The information showed the run reached aggregate countries beyond Ukraine and Greece.

In Romania, the hackers compromised astatine slightest 67 email accounts maintained by the Romanian Air Force, including respective linked to NATO aerial bases and astatine slightest 1 elder subject officer.

In Bulgaria, astatine slightest 4 inboxes belonging to section officials successful Plovdiv state were breached.

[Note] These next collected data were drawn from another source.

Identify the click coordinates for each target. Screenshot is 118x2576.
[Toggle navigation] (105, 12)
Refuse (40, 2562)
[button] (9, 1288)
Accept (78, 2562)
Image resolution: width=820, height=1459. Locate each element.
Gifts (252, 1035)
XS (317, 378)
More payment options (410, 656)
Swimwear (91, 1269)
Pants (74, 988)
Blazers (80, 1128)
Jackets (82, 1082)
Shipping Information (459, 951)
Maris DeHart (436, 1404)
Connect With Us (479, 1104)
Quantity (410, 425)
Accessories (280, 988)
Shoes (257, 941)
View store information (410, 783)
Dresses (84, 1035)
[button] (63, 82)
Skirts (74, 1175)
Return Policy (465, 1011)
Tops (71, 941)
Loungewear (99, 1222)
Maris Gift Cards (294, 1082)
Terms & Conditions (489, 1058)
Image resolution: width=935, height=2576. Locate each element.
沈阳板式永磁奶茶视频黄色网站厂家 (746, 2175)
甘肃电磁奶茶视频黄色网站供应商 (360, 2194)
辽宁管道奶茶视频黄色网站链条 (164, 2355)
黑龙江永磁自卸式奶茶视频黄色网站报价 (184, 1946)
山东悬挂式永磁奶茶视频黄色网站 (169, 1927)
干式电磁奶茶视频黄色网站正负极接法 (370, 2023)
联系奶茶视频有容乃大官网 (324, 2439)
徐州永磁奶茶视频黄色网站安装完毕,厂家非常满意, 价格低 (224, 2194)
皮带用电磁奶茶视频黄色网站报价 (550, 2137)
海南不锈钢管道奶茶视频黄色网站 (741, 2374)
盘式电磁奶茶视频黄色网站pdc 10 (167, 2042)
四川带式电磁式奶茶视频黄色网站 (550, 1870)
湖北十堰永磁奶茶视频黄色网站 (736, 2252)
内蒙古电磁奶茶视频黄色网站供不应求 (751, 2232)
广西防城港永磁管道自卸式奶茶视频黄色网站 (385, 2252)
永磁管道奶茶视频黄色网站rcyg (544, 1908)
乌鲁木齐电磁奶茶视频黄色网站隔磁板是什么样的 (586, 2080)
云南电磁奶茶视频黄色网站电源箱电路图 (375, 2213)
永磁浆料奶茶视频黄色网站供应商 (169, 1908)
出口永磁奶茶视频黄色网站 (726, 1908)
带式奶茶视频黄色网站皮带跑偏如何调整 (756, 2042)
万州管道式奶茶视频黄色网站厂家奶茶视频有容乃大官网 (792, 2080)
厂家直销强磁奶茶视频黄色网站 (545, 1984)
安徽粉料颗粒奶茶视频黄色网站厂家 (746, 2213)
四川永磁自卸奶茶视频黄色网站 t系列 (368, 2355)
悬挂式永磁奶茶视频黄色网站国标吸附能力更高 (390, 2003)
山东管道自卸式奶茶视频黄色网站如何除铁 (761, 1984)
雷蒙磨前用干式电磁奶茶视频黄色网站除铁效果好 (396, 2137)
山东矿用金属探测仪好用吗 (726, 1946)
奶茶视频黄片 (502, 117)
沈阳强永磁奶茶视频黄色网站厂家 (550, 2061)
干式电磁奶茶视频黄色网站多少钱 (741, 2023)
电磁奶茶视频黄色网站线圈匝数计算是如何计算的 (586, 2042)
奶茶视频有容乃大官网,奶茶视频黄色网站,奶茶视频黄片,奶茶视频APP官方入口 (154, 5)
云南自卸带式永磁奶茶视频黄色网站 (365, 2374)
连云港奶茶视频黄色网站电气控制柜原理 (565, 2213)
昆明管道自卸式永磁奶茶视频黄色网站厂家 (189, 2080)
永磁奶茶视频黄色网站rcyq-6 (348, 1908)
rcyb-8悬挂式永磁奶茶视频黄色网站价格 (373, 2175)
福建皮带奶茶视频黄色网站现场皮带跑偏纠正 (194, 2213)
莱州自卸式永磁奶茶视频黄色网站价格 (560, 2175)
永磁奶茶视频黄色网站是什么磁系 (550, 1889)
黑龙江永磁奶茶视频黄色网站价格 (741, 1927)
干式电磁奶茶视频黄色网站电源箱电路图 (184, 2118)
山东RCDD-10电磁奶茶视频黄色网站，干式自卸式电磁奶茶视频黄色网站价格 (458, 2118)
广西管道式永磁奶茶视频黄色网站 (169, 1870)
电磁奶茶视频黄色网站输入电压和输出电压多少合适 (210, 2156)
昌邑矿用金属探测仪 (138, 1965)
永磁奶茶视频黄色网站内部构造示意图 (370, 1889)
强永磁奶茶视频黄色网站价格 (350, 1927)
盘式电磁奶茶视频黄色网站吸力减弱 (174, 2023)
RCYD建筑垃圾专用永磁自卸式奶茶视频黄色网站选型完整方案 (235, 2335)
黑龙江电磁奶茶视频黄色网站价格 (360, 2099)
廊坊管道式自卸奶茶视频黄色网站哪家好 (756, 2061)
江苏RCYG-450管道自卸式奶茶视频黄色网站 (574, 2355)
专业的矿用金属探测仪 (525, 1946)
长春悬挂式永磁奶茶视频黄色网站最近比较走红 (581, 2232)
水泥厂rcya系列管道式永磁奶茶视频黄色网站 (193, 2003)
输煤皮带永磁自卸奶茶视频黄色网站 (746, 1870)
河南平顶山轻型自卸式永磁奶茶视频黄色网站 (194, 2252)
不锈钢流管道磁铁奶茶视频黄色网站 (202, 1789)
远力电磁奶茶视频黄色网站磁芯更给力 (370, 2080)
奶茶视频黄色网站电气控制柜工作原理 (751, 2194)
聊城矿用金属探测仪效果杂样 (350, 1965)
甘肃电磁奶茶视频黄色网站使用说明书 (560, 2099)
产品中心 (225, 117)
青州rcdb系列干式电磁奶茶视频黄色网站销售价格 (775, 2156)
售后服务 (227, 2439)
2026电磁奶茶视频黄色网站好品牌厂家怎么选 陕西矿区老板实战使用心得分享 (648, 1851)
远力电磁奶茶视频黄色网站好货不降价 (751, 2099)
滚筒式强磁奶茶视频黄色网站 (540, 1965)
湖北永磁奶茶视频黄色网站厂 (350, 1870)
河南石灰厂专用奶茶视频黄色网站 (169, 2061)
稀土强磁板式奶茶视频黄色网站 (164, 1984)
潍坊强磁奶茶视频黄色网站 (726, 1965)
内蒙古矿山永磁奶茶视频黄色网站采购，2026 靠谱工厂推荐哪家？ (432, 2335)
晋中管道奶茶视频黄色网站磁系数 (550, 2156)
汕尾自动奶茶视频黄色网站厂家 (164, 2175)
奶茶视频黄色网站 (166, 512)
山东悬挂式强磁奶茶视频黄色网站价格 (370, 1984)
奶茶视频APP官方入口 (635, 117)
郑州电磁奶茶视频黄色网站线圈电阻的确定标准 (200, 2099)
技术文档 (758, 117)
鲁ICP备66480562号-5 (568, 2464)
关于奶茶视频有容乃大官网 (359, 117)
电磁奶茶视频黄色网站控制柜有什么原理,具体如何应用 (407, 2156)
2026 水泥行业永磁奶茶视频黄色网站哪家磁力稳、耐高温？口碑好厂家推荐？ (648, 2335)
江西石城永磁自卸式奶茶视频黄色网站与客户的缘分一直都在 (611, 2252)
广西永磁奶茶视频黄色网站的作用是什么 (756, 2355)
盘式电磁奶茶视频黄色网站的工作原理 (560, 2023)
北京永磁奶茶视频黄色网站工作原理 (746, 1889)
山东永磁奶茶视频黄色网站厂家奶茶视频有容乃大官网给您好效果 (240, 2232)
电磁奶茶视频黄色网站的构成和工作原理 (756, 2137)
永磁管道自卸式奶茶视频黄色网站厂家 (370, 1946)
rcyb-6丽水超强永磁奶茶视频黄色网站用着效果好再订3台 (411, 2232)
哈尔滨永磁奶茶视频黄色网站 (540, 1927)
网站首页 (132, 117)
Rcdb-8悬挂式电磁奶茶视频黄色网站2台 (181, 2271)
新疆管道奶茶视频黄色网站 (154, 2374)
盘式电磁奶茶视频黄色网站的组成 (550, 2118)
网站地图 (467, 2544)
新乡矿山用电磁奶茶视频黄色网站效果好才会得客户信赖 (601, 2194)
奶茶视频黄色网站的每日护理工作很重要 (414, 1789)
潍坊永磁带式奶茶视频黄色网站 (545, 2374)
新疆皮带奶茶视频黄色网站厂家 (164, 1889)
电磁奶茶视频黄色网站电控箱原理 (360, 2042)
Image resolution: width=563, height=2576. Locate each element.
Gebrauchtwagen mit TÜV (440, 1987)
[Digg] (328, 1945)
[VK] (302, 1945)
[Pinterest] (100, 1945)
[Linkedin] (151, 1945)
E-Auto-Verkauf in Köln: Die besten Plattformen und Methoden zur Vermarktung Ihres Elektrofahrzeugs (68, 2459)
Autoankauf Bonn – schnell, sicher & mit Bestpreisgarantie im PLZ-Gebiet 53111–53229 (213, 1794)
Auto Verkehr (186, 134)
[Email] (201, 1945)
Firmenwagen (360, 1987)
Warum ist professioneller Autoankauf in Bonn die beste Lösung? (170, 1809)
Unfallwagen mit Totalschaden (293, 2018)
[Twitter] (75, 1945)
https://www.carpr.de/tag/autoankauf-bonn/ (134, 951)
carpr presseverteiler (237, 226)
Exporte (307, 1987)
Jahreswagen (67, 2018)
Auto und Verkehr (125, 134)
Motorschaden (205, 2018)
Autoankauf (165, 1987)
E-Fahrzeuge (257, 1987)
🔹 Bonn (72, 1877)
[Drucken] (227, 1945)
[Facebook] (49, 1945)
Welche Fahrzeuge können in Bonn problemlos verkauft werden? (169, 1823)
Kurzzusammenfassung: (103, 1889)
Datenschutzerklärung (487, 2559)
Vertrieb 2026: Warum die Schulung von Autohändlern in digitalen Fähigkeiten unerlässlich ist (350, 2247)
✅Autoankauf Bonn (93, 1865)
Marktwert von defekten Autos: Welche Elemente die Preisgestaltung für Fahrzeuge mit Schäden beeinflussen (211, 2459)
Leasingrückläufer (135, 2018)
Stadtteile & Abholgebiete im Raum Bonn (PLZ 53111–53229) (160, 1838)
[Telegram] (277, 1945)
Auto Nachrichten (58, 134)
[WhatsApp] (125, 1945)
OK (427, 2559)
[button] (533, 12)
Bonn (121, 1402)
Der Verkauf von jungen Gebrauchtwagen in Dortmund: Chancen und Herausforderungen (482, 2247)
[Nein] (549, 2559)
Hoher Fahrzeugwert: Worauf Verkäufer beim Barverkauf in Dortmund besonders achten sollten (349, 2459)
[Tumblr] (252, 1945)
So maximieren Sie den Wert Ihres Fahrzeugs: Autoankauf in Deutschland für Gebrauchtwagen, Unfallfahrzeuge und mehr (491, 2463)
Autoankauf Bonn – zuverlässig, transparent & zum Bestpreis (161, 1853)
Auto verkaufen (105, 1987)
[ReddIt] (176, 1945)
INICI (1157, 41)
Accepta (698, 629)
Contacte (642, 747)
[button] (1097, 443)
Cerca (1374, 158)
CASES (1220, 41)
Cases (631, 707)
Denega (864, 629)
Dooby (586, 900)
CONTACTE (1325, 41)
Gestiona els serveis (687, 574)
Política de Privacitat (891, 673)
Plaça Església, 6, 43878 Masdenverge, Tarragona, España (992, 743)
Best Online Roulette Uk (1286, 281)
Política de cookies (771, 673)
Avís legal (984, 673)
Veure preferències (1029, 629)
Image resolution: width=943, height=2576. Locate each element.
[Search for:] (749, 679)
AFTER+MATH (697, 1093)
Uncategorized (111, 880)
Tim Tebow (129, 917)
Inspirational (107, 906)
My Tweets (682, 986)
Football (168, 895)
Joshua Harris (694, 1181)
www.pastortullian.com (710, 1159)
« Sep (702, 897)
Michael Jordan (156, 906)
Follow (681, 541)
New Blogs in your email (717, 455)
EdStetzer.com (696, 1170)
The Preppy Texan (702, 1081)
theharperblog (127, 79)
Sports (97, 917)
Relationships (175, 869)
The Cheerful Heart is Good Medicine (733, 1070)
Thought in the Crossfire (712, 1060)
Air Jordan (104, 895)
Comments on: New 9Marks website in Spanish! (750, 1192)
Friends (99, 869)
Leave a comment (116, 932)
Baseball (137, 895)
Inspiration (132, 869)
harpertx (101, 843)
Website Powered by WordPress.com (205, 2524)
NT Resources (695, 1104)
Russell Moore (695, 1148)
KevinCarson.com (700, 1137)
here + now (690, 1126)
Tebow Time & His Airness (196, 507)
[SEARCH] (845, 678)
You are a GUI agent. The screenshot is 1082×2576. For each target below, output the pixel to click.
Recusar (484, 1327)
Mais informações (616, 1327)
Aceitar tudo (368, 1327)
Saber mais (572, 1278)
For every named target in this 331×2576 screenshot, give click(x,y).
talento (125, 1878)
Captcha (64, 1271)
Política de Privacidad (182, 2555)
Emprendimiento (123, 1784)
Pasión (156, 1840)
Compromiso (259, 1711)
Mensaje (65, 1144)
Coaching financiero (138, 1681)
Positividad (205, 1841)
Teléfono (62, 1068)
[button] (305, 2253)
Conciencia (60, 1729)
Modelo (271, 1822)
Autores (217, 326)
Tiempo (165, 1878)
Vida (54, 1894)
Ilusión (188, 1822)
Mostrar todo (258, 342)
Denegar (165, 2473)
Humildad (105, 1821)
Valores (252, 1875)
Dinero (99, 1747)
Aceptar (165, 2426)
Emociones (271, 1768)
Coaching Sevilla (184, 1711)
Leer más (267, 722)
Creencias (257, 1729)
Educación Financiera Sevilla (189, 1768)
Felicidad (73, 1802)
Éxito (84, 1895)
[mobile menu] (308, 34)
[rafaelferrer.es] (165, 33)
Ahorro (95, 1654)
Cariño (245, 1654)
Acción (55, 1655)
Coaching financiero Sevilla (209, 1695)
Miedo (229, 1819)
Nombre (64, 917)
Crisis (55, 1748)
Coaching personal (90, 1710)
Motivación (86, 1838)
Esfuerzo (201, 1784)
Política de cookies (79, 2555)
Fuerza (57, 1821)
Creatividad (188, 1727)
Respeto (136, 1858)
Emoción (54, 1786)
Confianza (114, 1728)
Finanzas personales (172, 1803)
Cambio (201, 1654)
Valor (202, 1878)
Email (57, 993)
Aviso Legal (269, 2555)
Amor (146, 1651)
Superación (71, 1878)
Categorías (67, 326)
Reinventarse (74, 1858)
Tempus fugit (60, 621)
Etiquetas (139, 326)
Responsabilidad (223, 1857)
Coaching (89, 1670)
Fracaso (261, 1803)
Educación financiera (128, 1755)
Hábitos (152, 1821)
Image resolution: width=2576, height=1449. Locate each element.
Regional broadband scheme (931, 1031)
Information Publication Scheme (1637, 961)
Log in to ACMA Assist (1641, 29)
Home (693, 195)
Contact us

The state had antecedently drawn attraction aft allegations that Russian interference disrupted outer navigation services up of a sojourn by European Commission President Ursula von der Leyen past year.

The hackers besides targeted academics and subject officials successful Serbia, a state traditionally seen arsenic adjacent to Moscow.

Spying connected Adversaries and Allies

According to Keir Giles, an subordinate chap astatine Chatham House who reviewed a database of the victims, the apt purpose of the run was either to assistance Moscow enactment up of investigators examining Russian espionage networks oregon to stitchery perchance damaging accusation astir elder Ukrainian officials.

The leaked information besides showed that the hackers broke into the email inbox of the Central City Hospital successful Pokrovsk, a railway hub Russia has been trying to secure. Faou described the cognition arsenic lone “a tiny acceptable of activity” wrong the broader Russia-aligned espionage ecosystem.